## [GOAL OF THE EXERCISE]
The expected answer is the set of lines in the data below between the line holding "The height and width of the screenshot is (1562, 784)." and the line holding "Click the GLD360 data available at label", inclusive, written out exactly.

Stored data:
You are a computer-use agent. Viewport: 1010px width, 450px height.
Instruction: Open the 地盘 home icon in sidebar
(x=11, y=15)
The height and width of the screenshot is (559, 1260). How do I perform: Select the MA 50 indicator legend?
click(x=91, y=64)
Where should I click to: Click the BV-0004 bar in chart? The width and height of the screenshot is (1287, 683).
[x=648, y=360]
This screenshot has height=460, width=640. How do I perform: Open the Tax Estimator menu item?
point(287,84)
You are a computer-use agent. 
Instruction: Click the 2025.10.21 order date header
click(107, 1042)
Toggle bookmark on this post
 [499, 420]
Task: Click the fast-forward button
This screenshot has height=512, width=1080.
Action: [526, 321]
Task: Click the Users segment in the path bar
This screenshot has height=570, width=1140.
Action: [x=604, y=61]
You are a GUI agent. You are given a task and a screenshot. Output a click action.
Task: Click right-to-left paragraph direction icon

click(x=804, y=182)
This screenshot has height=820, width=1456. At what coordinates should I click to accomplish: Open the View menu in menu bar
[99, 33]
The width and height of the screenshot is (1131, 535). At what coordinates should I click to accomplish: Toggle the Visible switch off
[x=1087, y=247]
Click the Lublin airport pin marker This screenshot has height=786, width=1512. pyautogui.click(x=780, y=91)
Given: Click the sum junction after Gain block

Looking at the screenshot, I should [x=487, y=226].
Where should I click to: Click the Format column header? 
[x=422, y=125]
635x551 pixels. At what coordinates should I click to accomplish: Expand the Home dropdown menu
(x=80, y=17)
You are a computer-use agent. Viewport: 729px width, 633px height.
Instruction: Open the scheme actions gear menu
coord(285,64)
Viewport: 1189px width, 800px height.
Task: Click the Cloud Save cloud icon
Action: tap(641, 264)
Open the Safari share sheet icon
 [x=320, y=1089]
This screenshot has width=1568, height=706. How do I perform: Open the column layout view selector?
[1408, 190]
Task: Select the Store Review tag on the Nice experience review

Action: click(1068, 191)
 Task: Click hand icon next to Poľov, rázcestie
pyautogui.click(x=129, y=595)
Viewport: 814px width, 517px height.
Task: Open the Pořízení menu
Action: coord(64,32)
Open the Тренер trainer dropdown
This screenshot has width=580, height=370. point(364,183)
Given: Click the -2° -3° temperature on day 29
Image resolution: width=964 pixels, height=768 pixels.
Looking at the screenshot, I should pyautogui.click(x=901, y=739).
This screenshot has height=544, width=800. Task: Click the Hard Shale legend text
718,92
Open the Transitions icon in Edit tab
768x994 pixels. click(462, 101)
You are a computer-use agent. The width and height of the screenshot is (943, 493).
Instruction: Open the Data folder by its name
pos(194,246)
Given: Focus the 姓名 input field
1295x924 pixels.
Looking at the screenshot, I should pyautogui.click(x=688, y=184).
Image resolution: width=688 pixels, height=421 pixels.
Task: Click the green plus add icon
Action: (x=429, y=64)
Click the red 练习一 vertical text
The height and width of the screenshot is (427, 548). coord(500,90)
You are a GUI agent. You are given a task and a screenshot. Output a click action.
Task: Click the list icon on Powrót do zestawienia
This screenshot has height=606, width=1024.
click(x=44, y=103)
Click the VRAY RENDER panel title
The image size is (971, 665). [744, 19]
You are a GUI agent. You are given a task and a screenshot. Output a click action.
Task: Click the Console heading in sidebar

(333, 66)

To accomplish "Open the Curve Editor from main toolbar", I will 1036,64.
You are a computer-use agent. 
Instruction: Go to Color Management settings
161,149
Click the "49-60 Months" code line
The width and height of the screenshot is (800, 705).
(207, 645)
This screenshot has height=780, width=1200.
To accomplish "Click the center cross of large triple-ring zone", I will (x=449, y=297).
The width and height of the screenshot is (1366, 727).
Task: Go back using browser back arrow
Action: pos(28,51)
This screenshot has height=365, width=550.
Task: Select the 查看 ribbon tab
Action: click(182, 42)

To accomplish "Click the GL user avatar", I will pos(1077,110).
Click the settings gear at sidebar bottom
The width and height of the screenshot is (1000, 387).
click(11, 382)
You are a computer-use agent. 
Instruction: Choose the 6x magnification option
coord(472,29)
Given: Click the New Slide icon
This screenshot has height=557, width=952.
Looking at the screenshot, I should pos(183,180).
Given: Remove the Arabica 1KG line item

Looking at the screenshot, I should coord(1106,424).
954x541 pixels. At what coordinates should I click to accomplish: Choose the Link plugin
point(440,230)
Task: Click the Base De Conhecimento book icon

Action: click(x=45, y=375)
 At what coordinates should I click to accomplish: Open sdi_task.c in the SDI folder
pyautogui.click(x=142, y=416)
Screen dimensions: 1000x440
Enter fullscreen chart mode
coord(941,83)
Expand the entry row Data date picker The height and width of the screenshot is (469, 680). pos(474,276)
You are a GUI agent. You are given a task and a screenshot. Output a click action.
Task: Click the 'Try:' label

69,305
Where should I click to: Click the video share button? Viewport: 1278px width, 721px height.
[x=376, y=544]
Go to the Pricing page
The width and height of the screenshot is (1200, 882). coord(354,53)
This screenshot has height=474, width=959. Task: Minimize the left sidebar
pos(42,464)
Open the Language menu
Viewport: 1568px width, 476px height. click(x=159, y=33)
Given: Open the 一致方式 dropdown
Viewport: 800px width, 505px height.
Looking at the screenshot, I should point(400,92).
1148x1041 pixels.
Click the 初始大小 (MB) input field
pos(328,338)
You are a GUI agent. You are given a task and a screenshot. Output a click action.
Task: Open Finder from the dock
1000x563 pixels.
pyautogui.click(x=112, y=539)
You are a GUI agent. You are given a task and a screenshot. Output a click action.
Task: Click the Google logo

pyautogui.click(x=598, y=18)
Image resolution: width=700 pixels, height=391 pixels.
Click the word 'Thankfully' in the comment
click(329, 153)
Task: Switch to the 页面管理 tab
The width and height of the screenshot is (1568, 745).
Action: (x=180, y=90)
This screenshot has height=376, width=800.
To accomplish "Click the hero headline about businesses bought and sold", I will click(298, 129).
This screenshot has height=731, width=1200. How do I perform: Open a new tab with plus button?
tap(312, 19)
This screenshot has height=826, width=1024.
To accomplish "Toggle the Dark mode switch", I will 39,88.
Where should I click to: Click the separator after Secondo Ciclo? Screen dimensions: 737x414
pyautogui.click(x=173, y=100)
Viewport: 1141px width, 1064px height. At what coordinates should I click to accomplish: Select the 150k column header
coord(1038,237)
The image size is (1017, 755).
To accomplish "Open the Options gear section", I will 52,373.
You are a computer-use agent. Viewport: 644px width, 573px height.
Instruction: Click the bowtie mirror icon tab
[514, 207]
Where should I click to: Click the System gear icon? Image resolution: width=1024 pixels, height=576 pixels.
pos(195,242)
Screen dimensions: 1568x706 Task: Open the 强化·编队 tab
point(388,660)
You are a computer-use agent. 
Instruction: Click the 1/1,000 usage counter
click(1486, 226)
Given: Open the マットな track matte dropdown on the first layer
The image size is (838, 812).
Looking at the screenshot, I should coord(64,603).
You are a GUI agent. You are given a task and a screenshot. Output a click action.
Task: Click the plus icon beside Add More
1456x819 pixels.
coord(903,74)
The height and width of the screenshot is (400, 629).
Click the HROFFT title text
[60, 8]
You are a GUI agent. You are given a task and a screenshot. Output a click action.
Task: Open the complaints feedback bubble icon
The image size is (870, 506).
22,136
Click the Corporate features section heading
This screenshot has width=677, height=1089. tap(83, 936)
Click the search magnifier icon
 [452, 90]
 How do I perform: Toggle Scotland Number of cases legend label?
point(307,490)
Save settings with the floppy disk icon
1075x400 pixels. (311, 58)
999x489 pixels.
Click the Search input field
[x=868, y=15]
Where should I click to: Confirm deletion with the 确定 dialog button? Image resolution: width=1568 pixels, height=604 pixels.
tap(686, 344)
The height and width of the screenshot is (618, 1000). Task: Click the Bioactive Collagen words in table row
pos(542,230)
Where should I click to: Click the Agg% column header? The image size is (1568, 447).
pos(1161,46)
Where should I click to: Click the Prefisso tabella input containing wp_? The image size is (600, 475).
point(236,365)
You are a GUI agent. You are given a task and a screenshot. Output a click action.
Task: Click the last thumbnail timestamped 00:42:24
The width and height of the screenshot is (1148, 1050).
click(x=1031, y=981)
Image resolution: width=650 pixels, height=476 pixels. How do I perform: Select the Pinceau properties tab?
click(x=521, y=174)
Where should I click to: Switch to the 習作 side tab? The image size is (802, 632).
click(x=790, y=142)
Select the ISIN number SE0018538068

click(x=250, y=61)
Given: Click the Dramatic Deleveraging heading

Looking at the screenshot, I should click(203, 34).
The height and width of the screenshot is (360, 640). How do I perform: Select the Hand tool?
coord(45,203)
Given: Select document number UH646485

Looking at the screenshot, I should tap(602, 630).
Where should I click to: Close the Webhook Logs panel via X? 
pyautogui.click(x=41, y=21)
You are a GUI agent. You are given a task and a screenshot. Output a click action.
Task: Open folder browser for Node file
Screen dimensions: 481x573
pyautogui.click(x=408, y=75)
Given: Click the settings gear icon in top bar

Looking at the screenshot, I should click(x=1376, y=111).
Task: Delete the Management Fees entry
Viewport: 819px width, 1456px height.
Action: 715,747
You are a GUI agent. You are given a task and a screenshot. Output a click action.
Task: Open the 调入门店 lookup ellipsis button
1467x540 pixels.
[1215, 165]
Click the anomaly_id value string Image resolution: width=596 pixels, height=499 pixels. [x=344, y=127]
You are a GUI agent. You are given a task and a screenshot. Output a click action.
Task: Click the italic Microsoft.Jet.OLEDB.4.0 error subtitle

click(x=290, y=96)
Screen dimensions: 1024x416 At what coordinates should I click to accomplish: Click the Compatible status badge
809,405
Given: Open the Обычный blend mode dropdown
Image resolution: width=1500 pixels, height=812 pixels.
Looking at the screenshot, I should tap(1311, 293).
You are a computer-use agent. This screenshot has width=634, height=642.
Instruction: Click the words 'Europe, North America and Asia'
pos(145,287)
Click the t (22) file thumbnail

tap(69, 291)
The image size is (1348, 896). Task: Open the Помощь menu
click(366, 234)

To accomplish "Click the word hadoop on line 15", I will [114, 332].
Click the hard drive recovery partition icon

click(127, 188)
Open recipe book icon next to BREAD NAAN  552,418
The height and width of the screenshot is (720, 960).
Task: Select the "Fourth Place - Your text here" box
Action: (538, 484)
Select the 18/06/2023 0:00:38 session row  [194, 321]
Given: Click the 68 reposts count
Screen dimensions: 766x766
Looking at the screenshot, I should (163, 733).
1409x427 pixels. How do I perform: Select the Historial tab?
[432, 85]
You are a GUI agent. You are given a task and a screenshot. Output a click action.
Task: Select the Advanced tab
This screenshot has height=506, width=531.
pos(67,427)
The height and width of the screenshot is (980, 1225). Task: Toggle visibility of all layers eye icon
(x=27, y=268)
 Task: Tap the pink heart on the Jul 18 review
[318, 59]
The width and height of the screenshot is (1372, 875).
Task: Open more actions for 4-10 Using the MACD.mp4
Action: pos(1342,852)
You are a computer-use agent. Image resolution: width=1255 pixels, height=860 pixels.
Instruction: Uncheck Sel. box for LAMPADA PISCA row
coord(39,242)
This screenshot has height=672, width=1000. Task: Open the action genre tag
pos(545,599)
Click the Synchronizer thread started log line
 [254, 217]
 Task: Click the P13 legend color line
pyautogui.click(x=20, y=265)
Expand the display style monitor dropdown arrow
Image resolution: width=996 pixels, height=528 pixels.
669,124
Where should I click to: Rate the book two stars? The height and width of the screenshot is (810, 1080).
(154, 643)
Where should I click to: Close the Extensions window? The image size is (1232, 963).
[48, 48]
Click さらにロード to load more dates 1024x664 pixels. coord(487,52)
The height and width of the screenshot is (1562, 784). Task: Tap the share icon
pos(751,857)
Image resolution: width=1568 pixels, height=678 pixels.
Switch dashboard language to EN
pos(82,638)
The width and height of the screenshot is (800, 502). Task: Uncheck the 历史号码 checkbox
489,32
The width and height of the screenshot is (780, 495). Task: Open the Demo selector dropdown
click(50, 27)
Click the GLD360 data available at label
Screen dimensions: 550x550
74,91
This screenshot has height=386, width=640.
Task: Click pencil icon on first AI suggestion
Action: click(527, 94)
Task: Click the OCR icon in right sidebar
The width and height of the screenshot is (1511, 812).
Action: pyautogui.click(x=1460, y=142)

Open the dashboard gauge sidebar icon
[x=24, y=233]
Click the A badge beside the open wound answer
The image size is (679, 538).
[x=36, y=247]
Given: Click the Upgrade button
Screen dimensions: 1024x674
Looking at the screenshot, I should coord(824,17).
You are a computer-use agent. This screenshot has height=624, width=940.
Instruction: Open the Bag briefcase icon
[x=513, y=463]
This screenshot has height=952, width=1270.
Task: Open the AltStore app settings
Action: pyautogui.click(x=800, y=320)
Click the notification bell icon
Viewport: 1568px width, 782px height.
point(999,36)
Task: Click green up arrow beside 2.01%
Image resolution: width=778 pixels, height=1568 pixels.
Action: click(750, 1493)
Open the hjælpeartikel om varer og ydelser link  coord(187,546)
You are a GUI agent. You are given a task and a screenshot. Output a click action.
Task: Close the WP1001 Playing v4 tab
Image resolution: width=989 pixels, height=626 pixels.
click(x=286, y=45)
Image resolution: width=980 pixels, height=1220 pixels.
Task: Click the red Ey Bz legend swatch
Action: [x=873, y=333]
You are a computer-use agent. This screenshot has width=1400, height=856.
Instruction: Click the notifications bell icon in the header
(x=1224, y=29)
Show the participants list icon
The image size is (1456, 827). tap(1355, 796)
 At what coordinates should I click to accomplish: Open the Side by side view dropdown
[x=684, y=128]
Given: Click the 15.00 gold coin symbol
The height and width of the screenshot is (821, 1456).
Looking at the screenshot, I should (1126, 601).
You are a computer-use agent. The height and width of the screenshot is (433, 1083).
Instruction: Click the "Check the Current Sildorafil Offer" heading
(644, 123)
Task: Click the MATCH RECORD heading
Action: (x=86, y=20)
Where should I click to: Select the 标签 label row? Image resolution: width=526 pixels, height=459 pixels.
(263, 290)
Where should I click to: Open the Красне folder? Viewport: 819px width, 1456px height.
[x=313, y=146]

## [RESPONSE TO THE EXERCISE]
The height and width of the screenshot is (1562, 784). Task: Tap the share icon
pos(751,857)
Image resolution: width=1568 pixels, height=678 pixels.
Switch dashboard language to EN
pos(82,638)
The width and height of the screenshot is (800, 502). Task: Uncheck the 历史号码 checkbox
489,32
The width and height of the screenshot is (780, 495). Task: Open the Demo selector dropdown
click(50, 27)
Click the GLD360 data available at label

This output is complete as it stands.